**Study text:**
Feminization of Heroin

By DON ROLLINS

Trailblazing rocker Janis Joplin died 45 years ago in October. A victim of her own excesses, “Pearl” developed a death-grip addiction to (then) high-grade heroin that took her life and suspended her jagged persona in time – a marquee member of the “27 Club”, that long and growing list of artists who like Joplin died in their 27th year.

By no means the first raw female vocalist to succumb to heroin addiction, Joplin’s death by overdose nonetheless coincided with the subtle but steady uptick in the drug’s use among women that continues unto this day.

So pronounced is female heroin use in 2015 substance-abuse researchers and the treatment industry struggle to stay abreast of the spiking numbers and what they mean for recovery programming.

Example: Based on recent, independent reports submitted by the Substance Abuse Mental-Health Administration, Department of Health and Human Services and Centers on Disease, use of black tar and injected heroin among women over the past ten years has risen by 50%.

And the news is worse for women existing at or below federal poverty levels, for while these and other studies indicate heroin addiction is making inroads among middle-class women (and men) those who live in poverty are at even greater risk: 12 of the 18 women who die from opiate-related overdoses every day lived and died poor.

Further upping the ante is literature indicating an increased presence of risk factors related to female heroin experimentation and dependence: genetic predisposition; childhood trauma; mental illness; educational lags; prostitution; long-term unemployment; housing insecurity; domestic violence victimization and; smaller body mass.

Equally disconcerting is growing evidence pill-form opiates (see oxycodone and hydrocodone) serve as “gateway” drugs for heroin – a noteworthy factor given women have historically kept pace with if not outstripped men in the use of orally-administered opiates.

And as noted by USA Today medical reporter Liz Szabo in a July 7 profile, the sharp rise in heroin use among women has unleashed a host of health-related negatives, including increased HIV/AIDS diagnoses, hepatitis C and babies born addicted to the drug.

Substance abuse programs have been slow to rethink and retool their approaches to the new face of heroin dependence. Most treatment models were designed in tandem with research on male not female heroin users, leaving huge gaps in treatment strategies and services unique to recovering women.

Treatment funding sources, agency administrators and direct service providers intent on meeting the needs of heroin-dependent women do well to set aside some longstanding assumptions about how their female clients develop and recover from their addiction.

And take seriously the feminization of heroin.

Addendum: Fortunately there exist a growing number of evidence-based, women-centered programs worthy of study and emulation. For an example see Florence, Ky.’s Brighton Recovery Center for Women (brightoncenter.com).

**Prompt A:** How would you render this sentence from the heroin article in Spanish: "Substance abuse programs have been slow to rethink and retool their approaches to the new face of heroin dependence."?
**Prompt B:** Can you sum up the heroin article in two sentences?
**Prompt C:** In the heroin article, what does the passage from "Treatment funding sources, agency" to "for Women (brightoncenter.com)." read like with "heroin-dependent women" swapped for "opiate-dependent women"?

**Given data:**
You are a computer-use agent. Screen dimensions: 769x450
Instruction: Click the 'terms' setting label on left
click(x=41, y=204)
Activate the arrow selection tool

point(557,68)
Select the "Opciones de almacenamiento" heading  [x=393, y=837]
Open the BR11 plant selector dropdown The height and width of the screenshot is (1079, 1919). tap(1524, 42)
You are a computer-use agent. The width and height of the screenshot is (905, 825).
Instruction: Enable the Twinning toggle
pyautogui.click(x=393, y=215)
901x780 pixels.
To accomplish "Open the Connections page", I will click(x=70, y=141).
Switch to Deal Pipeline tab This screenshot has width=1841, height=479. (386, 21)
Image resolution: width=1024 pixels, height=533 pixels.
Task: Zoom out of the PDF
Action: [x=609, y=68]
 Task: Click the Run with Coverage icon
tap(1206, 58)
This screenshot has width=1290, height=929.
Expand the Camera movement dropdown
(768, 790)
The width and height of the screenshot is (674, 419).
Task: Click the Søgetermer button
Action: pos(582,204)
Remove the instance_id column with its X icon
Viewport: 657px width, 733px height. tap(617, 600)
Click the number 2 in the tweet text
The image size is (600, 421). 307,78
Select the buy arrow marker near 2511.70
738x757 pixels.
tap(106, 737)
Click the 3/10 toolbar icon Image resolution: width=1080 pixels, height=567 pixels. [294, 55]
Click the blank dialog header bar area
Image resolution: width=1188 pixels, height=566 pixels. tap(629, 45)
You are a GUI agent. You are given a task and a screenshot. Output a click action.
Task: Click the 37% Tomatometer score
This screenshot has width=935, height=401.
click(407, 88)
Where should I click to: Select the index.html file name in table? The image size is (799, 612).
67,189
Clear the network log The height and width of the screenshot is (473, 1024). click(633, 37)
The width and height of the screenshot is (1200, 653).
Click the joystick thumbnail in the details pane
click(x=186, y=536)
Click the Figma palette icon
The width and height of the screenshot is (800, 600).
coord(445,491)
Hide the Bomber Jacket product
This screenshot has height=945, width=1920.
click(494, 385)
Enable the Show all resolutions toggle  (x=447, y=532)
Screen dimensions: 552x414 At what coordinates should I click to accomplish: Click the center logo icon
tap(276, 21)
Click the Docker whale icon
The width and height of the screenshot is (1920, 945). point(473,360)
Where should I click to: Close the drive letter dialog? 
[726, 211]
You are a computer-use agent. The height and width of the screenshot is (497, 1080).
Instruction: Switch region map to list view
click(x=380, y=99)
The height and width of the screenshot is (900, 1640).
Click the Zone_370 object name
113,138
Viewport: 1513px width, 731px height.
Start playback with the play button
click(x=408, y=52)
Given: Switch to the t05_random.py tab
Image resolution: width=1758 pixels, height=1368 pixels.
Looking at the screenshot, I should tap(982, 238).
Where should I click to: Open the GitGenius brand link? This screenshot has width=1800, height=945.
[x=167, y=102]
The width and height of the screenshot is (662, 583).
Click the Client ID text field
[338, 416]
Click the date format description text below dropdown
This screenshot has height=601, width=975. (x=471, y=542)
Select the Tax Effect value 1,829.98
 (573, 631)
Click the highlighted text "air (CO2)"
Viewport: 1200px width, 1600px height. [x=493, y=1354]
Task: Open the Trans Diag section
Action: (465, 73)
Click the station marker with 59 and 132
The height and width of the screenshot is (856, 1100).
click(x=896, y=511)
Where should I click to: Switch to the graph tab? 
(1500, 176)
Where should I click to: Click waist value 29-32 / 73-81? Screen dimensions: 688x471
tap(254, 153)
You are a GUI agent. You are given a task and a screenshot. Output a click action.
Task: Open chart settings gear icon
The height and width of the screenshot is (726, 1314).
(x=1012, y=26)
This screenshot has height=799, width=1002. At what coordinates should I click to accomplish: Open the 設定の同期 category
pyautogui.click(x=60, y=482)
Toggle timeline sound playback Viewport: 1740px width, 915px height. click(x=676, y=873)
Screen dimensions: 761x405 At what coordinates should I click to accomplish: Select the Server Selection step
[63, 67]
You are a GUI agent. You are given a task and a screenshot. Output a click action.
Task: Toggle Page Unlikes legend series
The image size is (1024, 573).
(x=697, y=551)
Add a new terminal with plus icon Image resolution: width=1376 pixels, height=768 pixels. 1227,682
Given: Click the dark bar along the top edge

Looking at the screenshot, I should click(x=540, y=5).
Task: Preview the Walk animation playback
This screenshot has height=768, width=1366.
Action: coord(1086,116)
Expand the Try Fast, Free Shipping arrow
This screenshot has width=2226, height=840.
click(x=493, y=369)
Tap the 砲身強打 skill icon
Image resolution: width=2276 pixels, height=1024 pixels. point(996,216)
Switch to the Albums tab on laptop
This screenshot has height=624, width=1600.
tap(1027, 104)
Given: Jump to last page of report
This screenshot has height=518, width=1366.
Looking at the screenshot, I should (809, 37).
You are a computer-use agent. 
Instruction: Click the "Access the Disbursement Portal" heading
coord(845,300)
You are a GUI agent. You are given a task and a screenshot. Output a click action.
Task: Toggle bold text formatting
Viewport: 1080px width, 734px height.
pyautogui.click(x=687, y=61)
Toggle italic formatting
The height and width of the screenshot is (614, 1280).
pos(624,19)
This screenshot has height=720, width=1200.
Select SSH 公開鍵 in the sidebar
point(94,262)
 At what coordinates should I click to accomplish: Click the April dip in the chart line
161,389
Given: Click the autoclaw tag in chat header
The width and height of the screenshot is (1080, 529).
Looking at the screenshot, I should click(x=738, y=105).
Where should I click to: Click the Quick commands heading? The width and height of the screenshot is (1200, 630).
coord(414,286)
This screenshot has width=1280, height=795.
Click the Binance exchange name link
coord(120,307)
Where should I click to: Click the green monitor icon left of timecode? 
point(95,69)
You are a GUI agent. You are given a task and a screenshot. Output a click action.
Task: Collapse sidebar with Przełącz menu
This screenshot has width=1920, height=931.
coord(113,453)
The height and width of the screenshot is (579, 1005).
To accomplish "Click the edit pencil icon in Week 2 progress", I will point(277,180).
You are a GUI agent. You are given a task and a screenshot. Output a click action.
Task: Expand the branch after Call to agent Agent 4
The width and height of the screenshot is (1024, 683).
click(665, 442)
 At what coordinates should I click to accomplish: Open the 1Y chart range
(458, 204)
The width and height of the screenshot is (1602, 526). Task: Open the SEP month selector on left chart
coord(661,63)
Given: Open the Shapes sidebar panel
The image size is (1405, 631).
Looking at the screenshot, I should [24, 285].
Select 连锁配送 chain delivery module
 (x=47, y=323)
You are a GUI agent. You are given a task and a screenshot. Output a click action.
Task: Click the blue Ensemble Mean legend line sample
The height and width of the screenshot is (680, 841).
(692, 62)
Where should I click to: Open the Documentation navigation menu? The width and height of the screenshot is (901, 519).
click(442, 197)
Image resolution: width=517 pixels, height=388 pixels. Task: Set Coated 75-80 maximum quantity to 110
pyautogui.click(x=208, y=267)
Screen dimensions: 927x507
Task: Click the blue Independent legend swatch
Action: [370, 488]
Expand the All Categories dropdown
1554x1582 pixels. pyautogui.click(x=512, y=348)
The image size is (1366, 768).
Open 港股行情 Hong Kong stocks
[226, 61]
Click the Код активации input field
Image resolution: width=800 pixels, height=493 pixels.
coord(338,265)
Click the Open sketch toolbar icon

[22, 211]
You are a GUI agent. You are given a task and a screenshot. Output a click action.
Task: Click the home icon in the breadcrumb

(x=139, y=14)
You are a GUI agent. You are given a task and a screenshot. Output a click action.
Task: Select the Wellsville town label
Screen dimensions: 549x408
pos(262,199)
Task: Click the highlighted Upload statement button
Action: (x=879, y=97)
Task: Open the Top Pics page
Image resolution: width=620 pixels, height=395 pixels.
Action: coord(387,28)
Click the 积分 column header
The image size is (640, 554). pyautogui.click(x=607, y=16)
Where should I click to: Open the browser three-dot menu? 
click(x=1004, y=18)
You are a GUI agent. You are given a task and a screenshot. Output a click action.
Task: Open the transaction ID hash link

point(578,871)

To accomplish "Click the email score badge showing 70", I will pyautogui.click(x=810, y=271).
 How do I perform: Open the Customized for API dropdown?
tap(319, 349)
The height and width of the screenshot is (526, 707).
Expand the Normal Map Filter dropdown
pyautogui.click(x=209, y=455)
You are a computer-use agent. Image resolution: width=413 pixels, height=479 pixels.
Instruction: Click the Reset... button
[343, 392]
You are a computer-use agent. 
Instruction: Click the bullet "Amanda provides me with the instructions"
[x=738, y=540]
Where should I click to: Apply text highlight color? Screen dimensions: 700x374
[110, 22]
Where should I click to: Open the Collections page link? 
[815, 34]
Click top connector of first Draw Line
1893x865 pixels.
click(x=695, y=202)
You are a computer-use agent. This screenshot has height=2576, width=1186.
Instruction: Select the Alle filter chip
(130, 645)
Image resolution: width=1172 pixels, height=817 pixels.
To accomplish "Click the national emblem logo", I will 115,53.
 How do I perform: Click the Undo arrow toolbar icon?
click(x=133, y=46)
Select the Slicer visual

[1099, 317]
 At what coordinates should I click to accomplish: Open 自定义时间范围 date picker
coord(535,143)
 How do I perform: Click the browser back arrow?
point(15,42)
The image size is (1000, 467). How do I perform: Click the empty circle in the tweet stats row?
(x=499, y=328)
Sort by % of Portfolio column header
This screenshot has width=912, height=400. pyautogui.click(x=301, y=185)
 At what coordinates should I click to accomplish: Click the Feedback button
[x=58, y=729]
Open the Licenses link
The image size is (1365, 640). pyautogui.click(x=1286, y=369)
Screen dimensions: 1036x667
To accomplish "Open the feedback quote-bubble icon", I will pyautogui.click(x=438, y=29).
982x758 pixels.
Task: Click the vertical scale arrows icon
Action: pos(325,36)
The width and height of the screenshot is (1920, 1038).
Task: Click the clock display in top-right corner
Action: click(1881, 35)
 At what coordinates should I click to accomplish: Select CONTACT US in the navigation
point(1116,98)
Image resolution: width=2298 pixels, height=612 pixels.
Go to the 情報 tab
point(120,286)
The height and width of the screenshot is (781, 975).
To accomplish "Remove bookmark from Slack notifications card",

**Written answer A:** Los programas de tratamiento del abuso de sustancias han tardado en replantear y reajustar sus enfoques ante el nuevo rostro de la dependencia de la heroína.

**Written answer B:** Heroin use among women has been rising steadily since around the time of Janis Joplin's overdose death, with use of black tar and injected heroin among women up 50% over the past ten years and women living in poverty at even greater risk. Substance abuse programs, designed mostly around research on male users, have been slow to adapt, so funders, administrators and providers should set aside longstanding assumptions and take the feminization of heroin seriously.

**Written answer C:**
Treatment funding sources, agency administrators and direct service providers intent on meeting the needs of opiate-dependent women do well to set aside some longstanding assumptions about how their female clients develop and recover from their addiction.

And take seriously the feminization of heroin.

Addendum: Fortunately there exist a growing number of evidence-based, women-centered programs worthy of study and emulation. For an example see Florence, Ky.’s Brighton Recovery Center for Women (brightoncenter.com).